İyiyi kötüden ayırabilen her izleyici Özcan Alper’in filmlerini izlediğinde bu anlatımın çok özel bir sinemacıya ait olduğunu hissedebilir.
“Sonbahar” ve “Gelecek Uzun Sürer” çok beğenerek izlediğim filmlerdi. Bu yüzden hemen koşup gittim Rüzgar’ın Hatıraları’nın vizyona girdiğini öğrenince.
Nasıl gitmezdim ki; üstelik bu kez günümüz edebiyat dünyasının sevdiğim yazarlardan -Ahmet Büke’nin de- adı geçiyordu senaryonun yazımında.
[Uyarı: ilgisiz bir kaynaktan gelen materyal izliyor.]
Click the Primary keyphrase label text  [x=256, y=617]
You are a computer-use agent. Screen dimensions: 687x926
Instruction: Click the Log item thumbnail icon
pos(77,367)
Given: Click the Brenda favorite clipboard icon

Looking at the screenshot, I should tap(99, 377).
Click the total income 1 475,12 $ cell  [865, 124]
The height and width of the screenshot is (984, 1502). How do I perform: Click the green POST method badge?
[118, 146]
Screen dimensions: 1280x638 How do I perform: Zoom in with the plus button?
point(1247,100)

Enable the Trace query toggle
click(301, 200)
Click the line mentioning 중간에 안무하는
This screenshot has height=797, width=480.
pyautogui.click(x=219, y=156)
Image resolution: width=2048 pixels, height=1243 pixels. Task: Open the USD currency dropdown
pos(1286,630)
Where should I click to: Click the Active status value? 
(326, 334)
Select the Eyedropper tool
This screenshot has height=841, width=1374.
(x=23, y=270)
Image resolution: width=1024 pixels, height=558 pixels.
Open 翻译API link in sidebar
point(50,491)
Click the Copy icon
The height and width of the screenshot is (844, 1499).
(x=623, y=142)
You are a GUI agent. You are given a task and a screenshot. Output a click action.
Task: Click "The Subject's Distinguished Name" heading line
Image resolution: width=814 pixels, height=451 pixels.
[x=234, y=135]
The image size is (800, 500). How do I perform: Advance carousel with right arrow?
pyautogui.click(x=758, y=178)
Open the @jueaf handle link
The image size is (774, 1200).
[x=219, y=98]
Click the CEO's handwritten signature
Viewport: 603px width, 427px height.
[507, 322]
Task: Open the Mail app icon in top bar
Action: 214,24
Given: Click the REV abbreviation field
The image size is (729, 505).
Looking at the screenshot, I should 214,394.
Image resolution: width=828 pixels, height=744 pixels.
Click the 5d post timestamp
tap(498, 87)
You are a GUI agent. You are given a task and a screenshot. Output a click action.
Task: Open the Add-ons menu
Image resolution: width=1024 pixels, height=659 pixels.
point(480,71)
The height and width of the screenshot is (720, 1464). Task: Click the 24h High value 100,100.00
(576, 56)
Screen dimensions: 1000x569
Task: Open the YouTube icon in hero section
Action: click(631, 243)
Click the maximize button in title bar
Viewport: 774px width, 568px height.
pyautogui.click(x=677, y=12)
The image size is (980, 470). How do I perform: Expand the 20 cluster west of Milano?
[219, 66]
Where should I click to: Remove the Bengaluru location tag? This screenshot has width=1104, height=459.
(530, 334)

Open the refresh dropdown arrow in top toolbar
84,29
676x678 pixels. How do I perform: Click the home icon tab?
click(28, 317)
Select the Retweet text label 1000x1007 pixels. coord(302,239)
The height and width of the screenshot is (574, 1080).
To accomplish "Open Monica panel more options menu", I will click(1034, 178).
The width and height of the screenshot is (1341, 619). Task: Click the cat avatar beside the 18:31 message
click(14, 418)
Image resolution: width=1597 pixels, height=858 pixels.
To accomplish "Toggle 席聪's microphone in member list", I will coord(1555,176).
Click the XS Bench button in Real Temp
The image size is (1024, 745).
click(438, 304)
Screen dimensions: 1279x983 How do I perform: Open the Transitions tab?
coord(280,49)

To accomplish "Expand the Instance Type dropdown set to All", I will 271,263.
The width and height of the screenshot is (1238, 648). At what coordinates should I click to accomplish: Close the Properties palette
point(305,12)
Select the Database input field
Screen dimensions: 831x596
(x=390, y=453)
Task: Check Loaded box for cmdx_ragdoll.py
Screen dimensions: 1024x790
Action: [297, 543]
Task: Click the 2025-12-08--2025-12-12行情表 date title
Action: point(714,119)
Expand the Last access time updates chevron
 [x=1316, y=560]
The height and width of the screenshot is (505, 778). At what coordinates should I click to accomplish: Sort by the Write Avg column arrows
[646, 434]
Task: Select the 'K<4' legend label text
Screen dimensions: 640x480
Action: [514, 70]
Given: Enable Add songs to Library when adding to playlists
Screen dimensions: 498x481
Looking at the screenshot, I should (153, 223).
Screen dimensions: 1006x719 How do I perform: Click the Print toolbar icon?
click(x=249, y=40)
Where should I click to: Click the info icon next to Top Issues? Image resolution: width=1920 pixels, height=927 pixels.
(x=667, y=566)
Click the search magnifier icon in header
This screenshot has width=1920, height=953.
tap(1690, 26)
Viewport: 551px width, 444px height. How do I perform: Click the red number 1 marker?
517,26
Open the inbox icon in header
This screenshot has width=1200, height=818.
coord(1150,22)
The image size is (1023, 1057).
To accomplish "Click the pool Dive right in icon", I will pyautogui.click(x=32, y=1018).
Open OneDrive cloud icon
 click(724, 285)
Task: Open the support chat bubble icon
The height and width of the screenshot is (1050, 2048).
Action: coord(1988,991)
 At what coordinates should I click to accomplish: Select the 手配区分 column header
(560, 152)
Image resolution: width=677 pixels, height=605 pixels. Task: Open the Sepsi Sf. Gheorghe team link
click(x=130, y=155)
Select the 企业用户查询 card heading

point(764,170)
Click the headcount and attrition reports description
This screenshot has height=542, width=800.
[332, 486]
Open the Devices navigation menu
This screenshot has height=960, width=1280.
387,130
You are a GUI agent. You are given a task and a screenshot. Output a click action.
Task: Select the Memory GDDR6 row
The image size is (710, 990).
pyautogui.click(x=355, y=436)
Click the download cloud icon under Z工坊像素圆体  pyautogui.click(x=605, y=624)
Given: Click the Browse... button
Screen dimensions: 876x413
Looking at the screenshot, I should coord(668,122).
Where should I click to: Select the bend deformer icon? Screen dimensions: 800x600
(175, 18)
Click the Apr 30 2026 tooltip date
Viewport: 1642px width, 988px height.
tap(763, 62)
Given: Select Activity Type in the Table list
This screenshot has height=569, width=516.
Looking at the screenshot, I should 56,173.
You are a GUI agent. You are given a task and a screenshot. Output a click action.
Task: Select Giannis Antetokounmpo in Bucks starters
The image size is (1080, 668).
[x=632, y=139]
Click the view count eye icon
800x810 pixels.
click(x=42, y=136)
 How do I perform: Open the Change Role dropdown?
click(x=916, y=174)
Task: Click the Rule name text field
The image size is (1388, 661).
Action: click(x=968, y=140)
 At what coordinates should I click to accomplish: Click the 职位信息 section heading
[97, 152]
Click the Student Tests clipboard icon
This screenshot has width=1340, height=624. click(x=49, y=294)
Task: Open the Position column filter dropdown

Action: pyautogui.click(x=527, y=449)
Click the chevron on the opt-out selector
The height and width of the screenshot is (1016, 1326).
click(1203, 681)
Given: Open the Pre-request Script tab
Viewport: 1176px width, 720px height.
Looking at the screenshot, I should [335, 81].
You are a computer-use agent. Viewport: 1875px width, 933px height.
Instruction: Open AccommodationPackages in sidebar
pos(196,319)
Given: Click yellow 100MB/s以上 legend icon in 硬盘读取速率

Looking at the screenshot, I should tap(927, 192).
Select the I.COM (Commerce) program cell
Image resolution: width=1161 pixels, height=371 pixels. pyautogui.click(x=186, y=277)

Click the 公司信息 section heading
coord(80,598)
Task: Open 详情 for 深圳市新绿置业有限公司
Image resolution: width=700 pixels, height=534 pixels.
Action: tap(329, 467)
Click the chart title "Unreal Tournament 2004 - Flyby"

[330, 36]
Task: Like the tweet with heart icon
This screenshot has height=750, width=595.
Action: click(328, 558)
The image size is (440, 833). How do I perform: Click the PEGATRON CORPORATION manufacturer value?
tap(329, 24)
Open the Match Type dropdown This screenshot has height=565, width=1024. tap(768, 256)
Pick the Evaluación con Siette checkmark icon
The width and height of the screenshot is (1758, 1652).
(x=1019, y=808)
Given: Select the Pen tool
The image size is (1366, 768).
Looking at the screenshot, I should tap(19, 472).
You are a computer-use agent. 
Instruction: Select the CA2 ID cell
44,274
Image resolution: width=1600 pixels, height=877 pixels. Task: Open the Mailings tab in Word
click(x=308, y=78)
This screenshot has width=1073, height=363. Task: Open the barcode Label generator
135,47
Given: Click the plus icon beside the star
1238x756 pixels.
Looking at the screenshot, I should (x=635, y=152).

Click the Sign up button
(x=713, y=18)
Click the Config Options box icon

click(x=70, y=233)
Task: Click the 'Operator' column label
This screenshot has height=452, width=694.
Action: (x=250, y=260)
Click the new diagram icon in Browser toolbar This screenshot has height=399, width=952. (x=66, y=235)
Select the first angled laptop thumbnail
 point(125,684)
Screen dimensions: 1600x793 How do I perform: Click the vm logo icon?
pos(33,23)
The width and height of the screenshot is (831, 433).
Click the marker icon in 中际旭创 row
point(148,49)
Kendi kuşağının tarihiyle hesaplaşan bir dönem filmi olan “Sonbahar”90’ların karanlık Türkiyesi’nden bir parçaydı. Doğal oyunculukları, muhteşem görüntüleriyle olduğu kadar, daha önce hiç te o denli etkileneceğimi düşünmediğim tulum ezgileri ve bir de o annenin “Yusuuf!” derken ki sahiciliğiyle büyülemişti beni.
C. Pavesse’nin “Savaş bir gün biterse kendimize şunu sormalıyız: Peki ölüleri ne yapacağız?” Sorusuyla başlayan Gelecek Uzun Sürer’de ise bir aşk hikayesi üzerinden Diyarbakır’a, ötekinin sancılı ağıtlarına odaklıyordu kamerasını Özcan Alper.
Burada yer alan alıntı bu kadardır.